Home > The Butcher's Daughter(43)

The Butcher's Daughter(43)
Author: Wendy Corsi Staub

His beat-up car isn’t out front. She pulls up and parks. The engine and radio give way to chirping birds and humming insects, and as she approaches, excited barks from Otis inside the house. She tries the door. Locked.

Shuttered. Shattered.

Otis barks and then whimpers for a while as she waits on the porch, but then quiets. She pictures him on the other side of the door, nose on his paws.

“It’s okay, boy. I’m not going anywhere. I’m here.”

She settles into the rocking chair with the bloody hem of her nightie draped over the gash in her knee.

She remembers a gray-haired woman with bloodstained white pumps.

December, up Macon way.

The pastor who’d answered her knock that day wasn’t at all what she’d been expecting. He reminded her of her grandfather, with a pot belly and a mostly bald head.

“You need a referral, ma’am?”

“I . . . I, um . . .”

“It’s all right. You come right around back to my living quarters and I’ll get you started and on your way.”

He sat her down in a parlor filled with comfortable antiques and books.

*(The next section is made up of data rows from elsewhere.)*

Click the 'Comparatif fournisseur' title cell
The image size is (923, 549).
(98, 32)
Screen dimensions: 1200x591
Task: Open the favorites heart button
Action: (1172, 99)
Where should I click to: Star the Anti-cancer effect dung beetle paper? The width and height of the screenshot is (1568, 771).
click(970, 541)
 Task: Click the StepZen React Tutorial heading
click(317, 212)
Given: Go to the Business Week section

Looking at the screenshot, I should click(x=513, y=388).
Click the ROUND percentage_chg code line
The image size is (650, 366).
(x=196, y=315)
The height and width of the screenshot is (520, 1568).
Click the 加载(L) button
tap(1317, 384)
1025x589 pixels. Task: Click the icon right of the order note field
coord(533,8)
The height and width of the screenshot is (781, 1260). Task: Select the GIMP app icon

She tried to eavesdrop on the phone call he placed from the next room, but his voice was muffled.

After a couple of minutes, he reappeared with a glass of sweet tea. “Someone is on the way. I have to be at choir practice in ten minutes, but you can wait right here for her.”

His eyes were kind. No judgment. He’d wished her well. “I have a spare room upstairs,” he’d added. “In case you need a place to spend the night when . . .”

When it’s over.

Oh, how she longed for it to be over.

What-ifs jabbed her as she sat stiffly on the nubby green davenport. She sipped the tea but there was too much sugar for her liking, so she set the glass on a coaster and clasped her hands in her lap.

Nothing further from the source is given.